Stored items
----

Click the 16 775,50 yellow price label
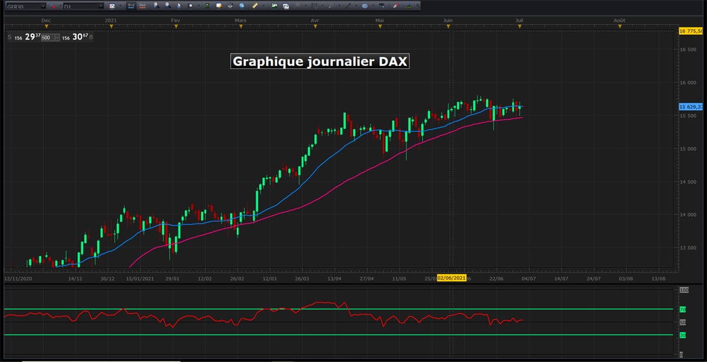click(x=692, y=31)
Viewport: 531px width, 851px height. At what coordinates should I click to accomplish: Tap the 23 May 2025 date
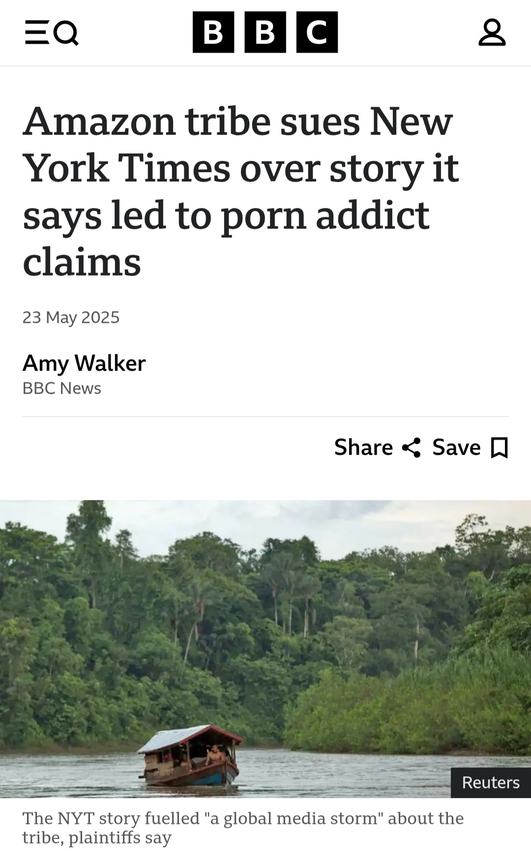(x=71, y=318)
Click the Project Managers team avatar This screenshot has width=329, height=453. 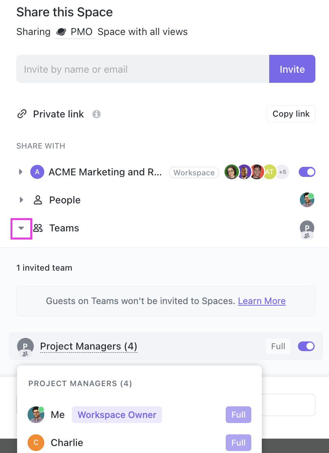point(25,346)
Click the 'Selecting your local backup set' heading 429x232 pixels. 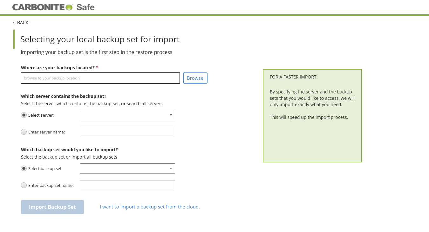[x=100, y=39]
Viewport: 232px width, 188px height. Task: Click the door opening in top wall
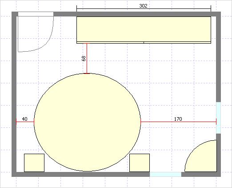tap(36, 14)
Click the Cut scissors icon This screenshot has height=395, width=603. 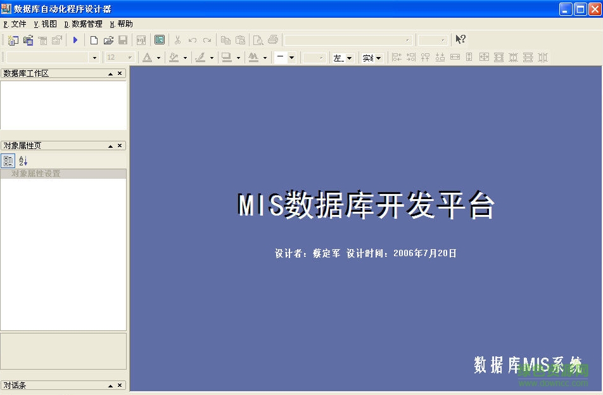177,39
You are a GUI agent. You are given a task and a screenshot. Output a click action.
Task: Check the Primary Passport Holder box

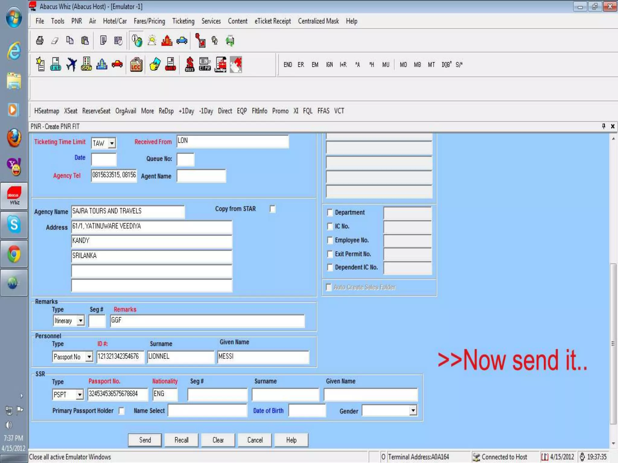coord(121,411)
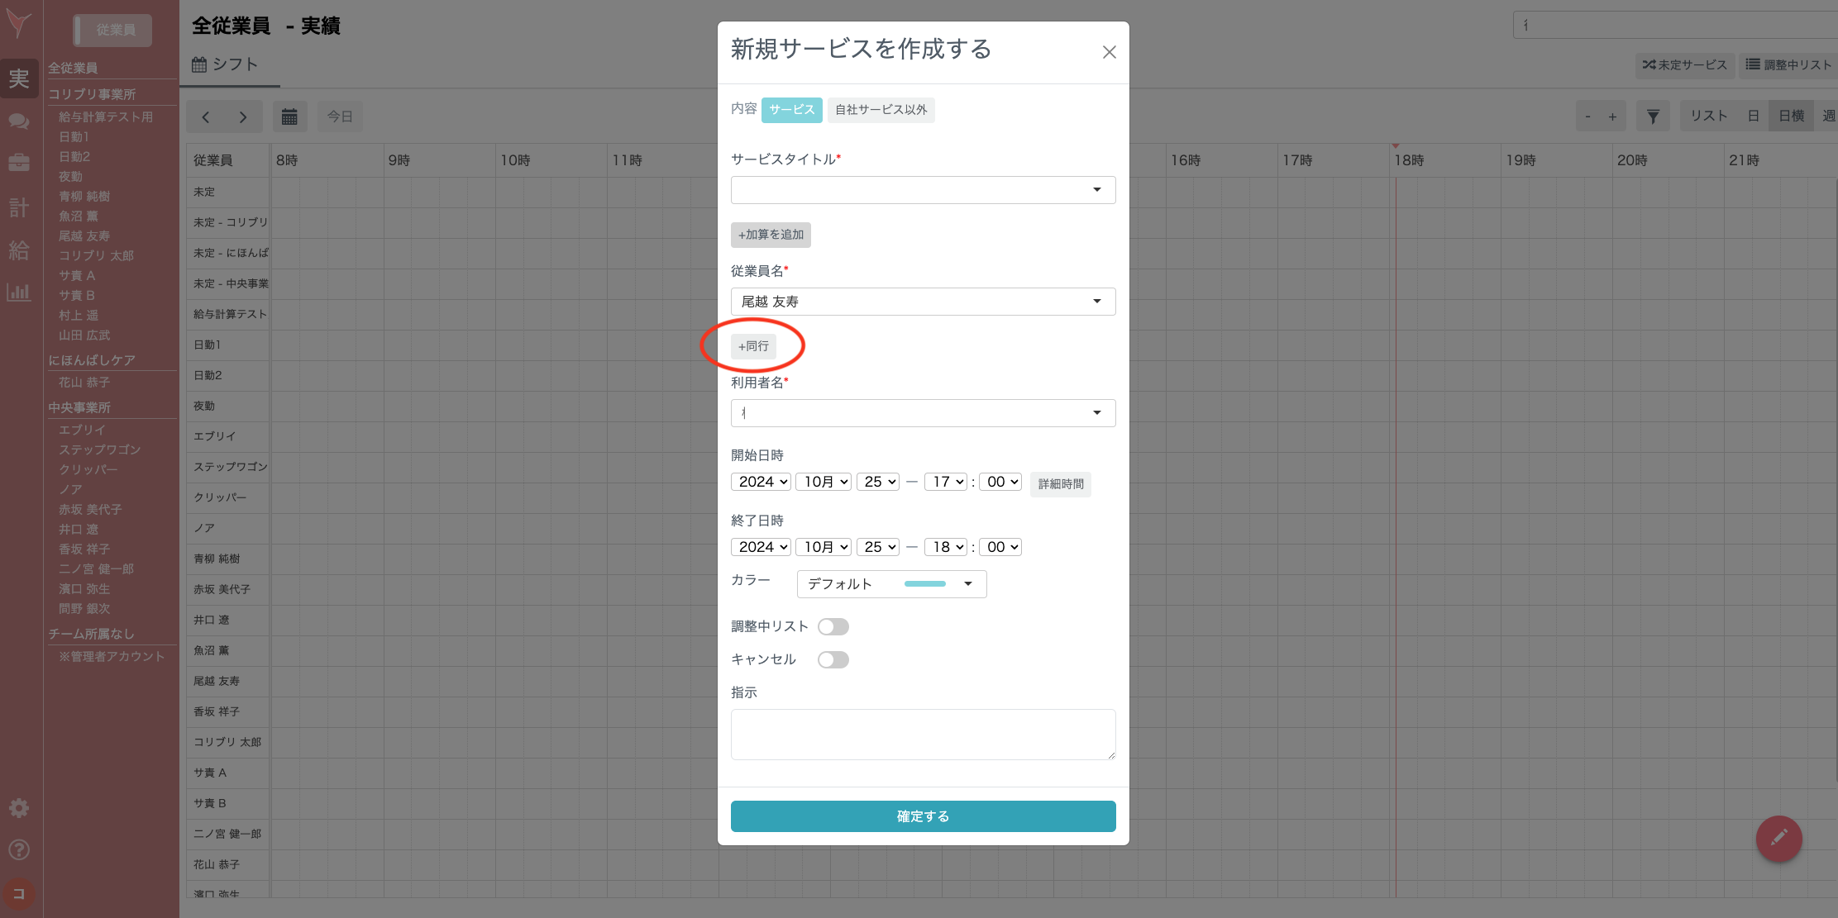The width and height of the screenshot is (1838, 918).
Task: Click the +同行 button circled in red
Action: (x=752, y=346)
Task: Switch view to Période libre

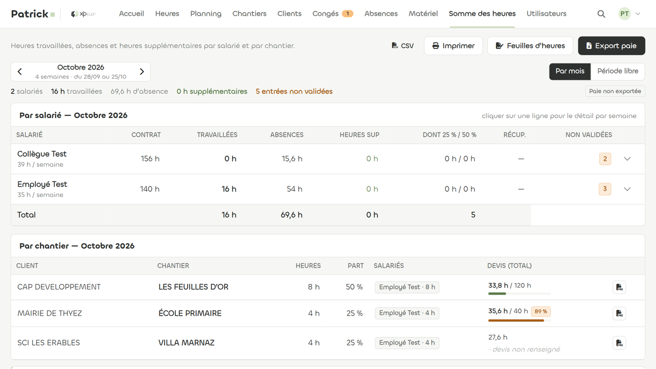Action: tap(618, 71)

----

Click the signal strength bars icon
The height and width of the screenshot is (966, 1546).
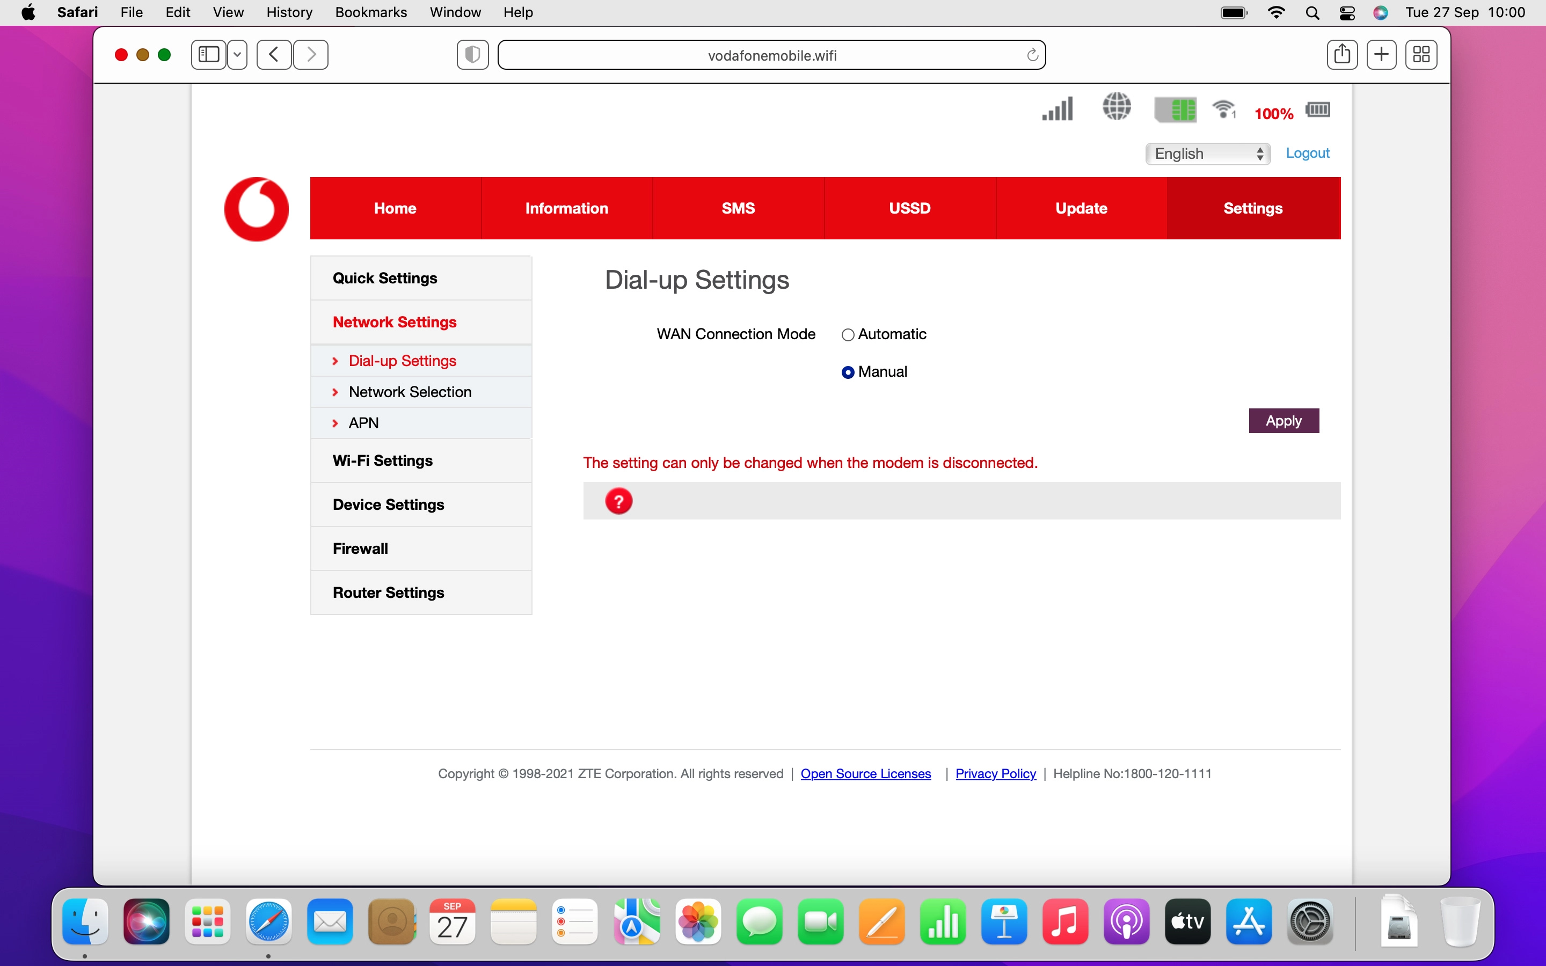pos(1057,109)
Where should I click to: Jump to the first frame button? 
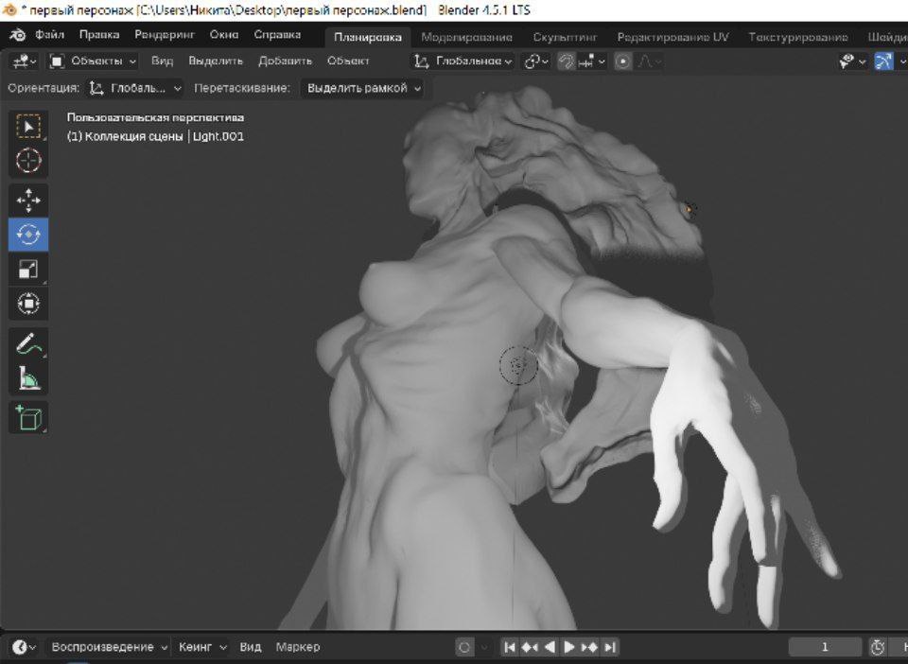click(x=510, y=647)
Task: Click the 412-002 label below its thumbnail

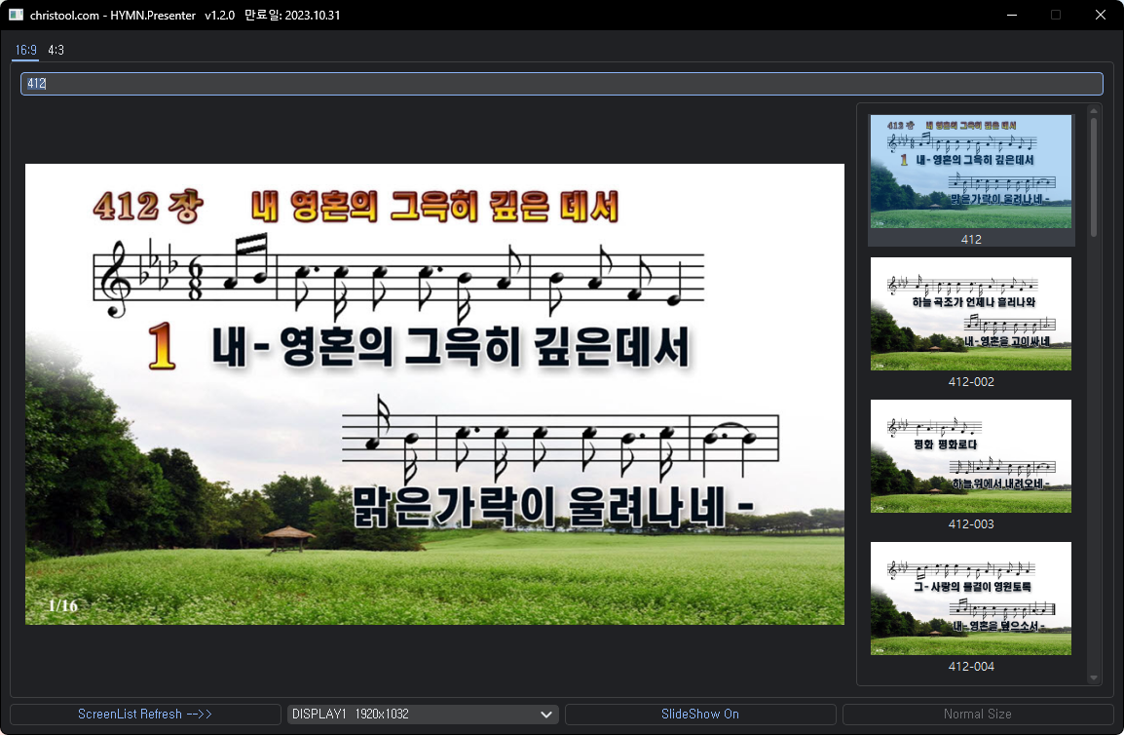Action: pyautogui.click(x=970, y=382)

----

- STATED GOAL
Reproduce the records word for word from the line with "Where should I" to the line with "Action: pyautogui.click(x=970, y=382)", both included. Leave the pictures out.

- RIGHT ANSWER
Where should I click to: Jump to the first frame button? 
click(x=510, y=647)
Task: Click the 412-002 label below its thumbnail

Action: pyautogui.click(x=970, y=382)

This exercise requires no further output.